Work item
How many lines below contain the word "will"? Answer with that number alone.
<<<<
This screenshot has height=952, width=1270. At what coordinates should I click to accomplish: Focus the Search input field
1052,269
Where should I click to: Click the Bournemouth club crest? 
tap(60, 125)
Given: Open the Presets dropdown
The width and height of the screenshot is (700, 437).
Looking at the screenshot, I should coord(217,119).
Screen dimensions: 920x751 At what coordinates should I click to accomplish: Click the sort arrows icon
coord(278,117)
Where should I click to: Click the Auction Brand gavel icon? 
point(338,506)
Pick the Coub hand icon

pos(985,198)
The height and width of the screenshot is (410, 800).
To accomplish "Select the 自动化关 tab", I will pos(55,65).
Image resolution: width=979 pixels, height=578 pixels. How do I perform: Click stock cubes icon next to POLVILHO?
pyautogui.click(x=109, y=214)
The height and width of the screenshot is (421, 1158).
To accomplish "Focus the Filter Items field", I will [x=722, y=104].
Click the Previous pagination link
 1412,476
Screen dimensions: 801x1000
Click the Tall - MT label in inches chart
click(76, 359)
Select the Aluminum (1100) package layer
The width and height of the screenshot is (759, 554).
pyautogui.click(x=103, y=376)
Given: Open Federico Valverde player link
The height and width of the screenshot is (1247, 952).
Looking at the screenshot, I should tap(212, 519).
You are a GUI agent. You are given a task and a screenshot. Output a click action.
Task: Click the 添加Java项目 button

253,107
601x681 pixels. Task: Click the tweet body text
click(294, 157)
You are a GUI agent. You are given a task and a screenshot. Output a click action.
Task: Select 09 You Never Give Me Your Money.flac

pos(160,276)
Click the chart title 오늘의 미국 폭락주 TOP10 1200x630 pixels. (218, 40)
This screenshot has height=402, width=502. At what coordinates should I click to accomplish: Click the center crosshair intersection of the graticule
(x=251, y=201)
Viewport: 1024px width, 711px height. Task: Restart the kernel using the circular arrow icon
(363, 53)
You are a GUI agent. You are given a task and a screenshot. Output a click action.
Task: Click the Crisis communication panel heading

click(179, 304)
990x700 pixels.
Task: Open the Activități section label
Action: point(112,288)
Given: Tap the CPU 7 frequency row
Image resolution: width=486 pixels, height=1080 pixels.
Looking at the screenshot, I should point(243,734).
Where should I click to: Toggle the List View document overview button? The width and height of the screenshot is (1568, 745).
>>>>
Completed exercise
2